The Bear and the Serpent continues Adrian Tchaikovsky's tale that was started in The Tiger and the Wolf and is book two of 'Echoes of the Falls'. If you have not read the first novel I would suggest you start there.

This novel tells of Maniye Many Tracks, champion of her people, who fails to find a home amongst either her father or mothers tribes, so travels south to the river lands to assist Prince Tecuman to become king instead of his twin sister. Meanwhile, Lord Thunder gathers the clans in the north to face a very old enemy. The two quests eventually come together as they realise that one of these fights could be the end of them all.

The story is told from several different perspectives, but they weave together to form a single epic thread, viewing the fates of the world by multiple small perspectives. This is a lovely approach, that runs the risk of either failing to show the bigger picture if the character perspective is too narrow or losing the readers empathy for the characters if their perspective is too wide. It is a narrow path, but Tchaikovsky steers his readers through it masterfully.

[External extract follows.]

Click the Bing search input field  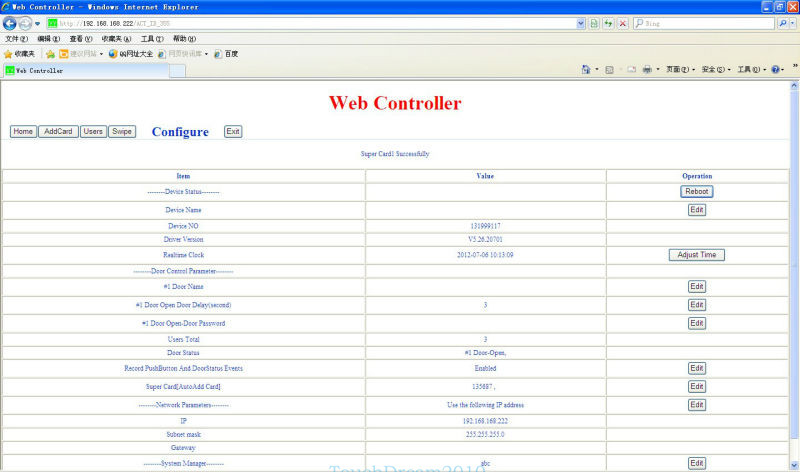click(x=708, y=23)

Those familiar with the previous 'Shadows of the Apt' series will perhaps be unsurprised that the clans of these tales take on an animal aspect which in this case manifests as an ability for individuals to take on the form of their animal. Some individuals can take on more than one form, including a few special individuals who can take on the form of a larger 'champion' animal. There are hinted at links between this tale and the one of the earlier series. Details of lands, magics and other story elements lead a perceptive reader to consider the early histories of the people and speculate about where their original homeland was and why they might have left it.

Themes of religion and prophecy are much stronger in this book than the previous one. In the first book, we met the priests of the Wolf who keep the secrets of carrying iron and demand sacrifice to his cruel jaws and some hints of the enigmatic followers of the Serpent. In this story, we get the sense that maybe the Serpent and his followers have a larger influence over the land than those in the cold north are aware of. We also find out about the religious customs and practises about the other gods and priest of the southern lands. Of course, no matter which priest you hear from, it does not take long for the reader to realise that they all agree about the coming doom.

The narrative moves along at a reasonable pace, balancing the description of their travels and lands with the interaction and outcomes with those they meet. This is an interesting and rich, complex tale, that keeps your attention throughout. Tchaikovsky yet again demonstrates his superb narrative ability to drawn in a reader with a captivating story.